La O', glad you're interested too, maybe we can work out the idea together. I doubt the titanium oxide would help matters. If you have brown then no matter how much white pigment you mix in you'll never get white, only lighter shades of brown. Rather than even fighting it, my idea is to intentionally go for a brown swirled into white, kind of a marbled look, maybe like marbled marzipan? I wonder if you like my brown-white swirl idea enough to do that yourself?
HRS, here's your image. (Hit the Img button, copy and paste your image's URL, hit the Img button a second time to close it.)
Yeah I see what you mean, looks good but I think you intended to have the orange and white separate and it looks like your orange bled into the white turning it into light orange. That's the kind of marbeling effect I want though, although like you I was hoping for near white in the part without the orange or brown bleeding in.
I wonder if you or anybody can tell me about the safety aspects of FO compared to EO. Is it that the FOs have synthetic scents infused into a carrier oil. Are those scents completely safe?

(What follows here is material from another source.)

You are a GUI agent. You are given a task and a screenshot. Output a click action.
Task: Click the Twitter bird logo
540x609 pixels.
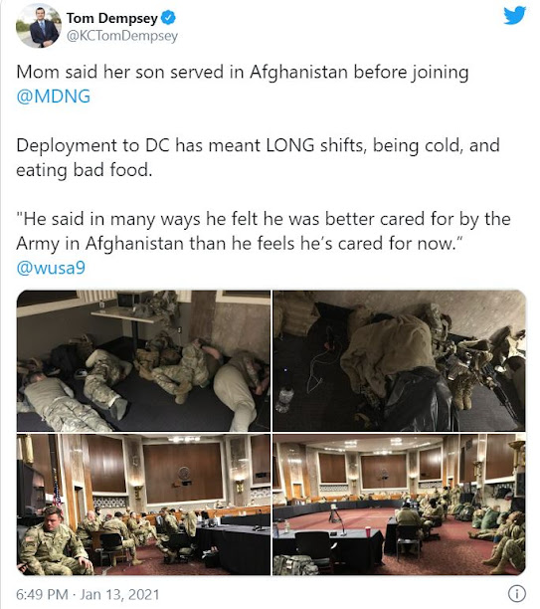click(515, 16)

And hi to CG, no problem jumping in!
Well in any case I don't have to stick with the original white-brown swirl and two separate EOs, but I might, or might not. There's something from my cooking experience I can't quite put my finger on, remembering vanilla and remembering a brown color, some type of desert. Ohhhhh!!! Just remembered! The brown comes from caramelized sugar, combined with some desert that has vanilla in it. That's why I associate vanilla and brown and don't object to the combination.
I know it sounds kind of silly to have orange scent but no orange color. I've never been good at folowing rules.
So my questions are:
1. Are FOs safe and particularly are they safe for retail sale? I won't know if somebody is going to use my soap on a baby and I don't want to have to put some kind of warning on the label unless there's no other way.
2. How do I keep my separate colors from bleeding and spoiling the marble?
3. Any additional thoughts on whether it's better to use an orange-vanilla combination, or just split the batch and use a separate scent along with the separate color treatment?
4. Do I have the right idea to pour the first color in the mold, then pour the second color layer on top of that, and then just take a stick or a rubber spatula and swirl it until the right effect is achieved?